● EXERCISE PROMPT: What is needed here is an exact repetition of the records below, beginning at the line that has "You are a computer-use agent." and stopping after the line that has "1024x577 pixels.".

====================

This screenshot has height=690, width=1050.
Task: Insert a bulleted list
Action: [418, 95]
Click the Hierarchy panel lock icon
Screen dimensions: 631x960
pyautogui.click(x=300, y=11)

====================

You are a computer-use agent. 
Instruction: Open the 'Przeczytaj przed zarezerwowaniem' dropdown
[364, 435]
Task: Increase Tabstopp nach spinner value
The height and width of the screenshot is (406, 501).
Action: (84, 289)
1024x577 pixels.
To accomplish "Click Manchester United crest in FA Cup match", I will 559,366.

====================

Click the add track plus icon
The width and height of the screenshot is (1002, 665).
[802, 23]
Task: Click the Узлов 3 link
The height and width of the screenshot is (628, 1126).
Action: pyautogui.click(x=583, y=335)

====================

● WRITTEN ANSWER:
You are a computer-use agent. 
Instruction: Open the 'Przeczytaj przed zarezerwowaniem' dropdown
[364, 435]
Task: Increase Tabstopp nach spinner value
The height and width of the screenshot is (406, 501).
Action: (84, 289)
1024x577 pixels.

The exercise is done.